With Cheaper Medicine Bill, Still No Access to Low-Cost Essential Medicine

Posted by Bulatlat
Vol. VII, No. 45, December 16-22, 2007

The 14th Congress is wrapping up legislative measures on CHEAPER MEDICINE with the Senate finishing ahead as it approved on third hearing Senate Bill 1658. The lower house is still to approve House Bill 2844, a consolidation of 23 house bills. Both houses of Congress promised to “bring prices of essential medicines” within the reach of the people through the legislation of the bill on cheaper medicines.
But can the Cheaper Medicine Bill really lower the prices of medicine?

While the legislation of the Cheaper Medicine Act is a positive development, we at the KilosBayan para sa Kalusugan (KBK) are not very optimistic that the people will really have access to low-cost essential medicines through the much-boast about Bill. However, while our senators and congressmen take pride of the bills they passed and are still deliberating on in the lower house, we believe that both versions of the bill failed to significantly address and solve why prices of medicines in the country are very expensive and how their prices may be significantly lowered.

In the comprehensive and strategic sense, the Cheaper Medicine Act does not make any single mention about the need to develop our own national drug industry.

Scientific research, development and manufacture of local essential drugs could not flourish given the present restrictions on trade and lack of government support.

One of the most decisive steps in really lowering the prices of medicine is to develop our own national drug industry just like what India and Pakistan have done in the last 10 years.

The KBK is disappointed that the Cheaper Medicine Bill did not tackle the problem.

The house bill sponsored by party list representatives of Bayan Muna proposes provisions on supporting the local drug manufacturers by giving them tax incentives but this, we fear, will not even pass inclusion to the final version of the house bill.

The Cheaper Medicine Act is silent about the control of multi-national corporations in the marketing, distribution and pricing of medicine.

Sadly, we at the KBK feel that the proposed amendments to some sections of the IPC are still to a large degree protective of the interests of the transnational drug firms. We are disappointed that the Cheaper Medicine Act did not stand for the people on crucial TRIPS-WTO issues such compulsory licensing and selective parallel importation of essential medicines after extensive government testing for safety and efficacy.

The creation of a Drug Price Regulatory Board could be one crucial step in lowering the prices of medicine.

The creation of a Drug Price Regulatory Board is one of the concrete short-term solutions proposed by KBK in regard lowering (read: controlling TNC-dictated high prices) of essential medicines.

KBK fears that with the aggressive lobbying of drug TNCs the House Bill will surely encounter rough sailing. We therefore challenge the members of the House of Representatives to resist the TNC pressure and stand for the interest of the people.

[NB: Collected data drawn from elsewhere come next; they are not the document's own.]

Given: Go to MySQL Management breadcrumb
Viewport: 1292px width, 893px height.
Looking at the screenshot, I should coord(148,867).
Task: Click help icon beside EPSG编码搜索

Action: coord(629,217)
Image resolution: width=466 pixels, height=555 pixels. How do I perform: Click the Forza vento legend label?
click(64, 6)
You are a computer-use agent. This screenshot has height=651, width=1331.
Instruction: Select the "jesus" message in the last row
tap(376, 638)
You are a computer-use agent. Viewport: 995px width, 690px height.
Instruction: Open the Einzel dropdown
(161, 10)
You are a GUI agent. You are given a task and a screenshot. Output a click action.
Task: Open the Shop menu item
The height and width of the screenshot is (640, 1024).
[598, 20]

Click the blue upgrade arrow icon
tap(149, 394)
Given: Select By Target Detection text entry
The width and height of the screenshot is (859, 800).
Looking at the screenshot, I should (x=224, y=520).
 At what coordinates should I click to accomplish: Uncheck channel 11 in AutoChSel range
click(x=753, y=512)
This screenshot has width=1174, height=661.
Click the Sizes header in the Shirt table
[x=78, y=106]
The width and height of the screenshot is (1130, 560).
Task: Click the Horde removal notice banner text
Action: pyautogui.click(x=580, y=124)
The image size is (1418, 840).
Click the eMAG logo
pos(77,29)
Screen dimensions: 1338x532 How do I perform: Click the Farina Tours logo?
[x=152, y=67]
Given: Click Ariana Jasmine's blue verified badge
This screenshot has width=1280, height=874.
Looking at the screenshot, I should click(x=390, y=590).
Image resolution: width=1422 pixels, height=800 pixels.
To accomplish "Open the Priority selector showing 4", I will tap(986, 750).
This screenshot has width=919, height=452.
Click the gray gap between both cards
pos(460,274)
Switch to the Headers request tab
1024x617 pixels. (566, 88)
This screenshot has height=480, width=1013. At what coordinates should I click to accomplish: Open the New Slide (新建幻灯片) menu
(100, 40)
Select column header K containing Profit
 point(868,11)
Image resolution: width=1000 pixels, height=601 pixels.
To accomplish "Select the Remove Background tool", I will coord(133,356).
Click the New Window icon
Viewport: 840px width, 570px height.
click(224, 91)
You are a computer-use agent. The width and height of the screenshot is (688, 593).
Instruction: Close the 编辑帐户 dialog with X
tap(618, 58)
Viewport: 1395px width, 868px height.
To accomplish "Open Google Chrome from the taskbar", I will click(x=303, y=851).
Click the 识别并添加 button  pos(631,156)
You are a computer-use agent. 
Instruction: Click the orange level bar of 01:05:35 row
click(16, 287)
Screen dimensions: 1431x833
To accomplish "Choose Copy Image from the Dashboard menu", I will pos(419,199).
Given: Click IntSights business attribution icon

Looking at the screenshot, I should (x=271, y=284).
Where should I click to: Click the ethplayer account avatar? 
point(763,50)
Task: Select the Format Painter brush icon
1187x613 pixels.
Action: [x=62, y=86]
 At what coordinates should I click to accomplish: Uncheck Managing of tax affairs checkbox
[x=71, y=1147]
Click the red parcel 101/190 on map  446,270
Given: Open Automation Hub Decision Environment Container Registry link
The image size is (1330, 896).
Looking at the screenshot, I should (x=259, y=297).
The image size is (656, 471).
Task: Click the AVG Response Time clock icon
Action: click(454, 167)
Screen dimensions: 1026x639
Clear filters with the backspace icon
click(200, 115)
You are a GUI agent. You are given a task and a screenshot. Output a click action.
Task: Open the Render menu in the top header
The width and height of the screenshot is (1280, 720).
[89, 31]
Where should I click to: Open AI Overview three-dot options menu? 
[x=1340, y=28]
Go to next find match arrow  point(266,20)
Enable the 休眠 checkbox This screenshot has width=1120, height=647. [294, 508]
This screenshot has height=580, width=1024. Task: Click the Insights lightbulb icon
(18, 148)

However, KilosBayan para sa Kalusugan believes that on the whole, the Cheaper Medicine Act that is now in the final process of being enacted into a law WILL NOT deliver on its promise of really providing cheaper medicines for the people.

Once again, KilosBayan para sa Kalusugan reiterates the following recommendations:

Strategically, access to essential medicines can only be ensured by formulating a comprehensive pro-people national policies and programs that will:

· Develop a self-reliant national drug industry that is responsive to the medical and health needs of the people.
· Develop the technology to refine and extract raw materials and chemicals.
· Tap the medicinal potential of indigenous and herbal plants in the Philippines through government-sponsored research and development.
· Develop a self-reliant industry to provide the essential medicines needed by the people.

While working towards the long term solutions stated above, it is also important to undertake immediately do-able measures to make medicines low-cost, safe, and effective, such as:

· Regulate prices based on the production cost and reasonable profit.
· Selective parallel importation of essential medicines after extensive government testing for safety and efficacy.
· Assert compulsory licensing.
· Implement National Drugs Policy and Generic Law.
· Provide incentive to local drug manufacturers to ensure production of medicines (i.e. tax holiday, tax exemption, reduction of VAT, etc.).
· Create a transitory drug price regulatory board with the following characteristics:
o Life span of 3-5 years
o Represented by stakeholders (i.e. academe, consumers, health professionals, etc.)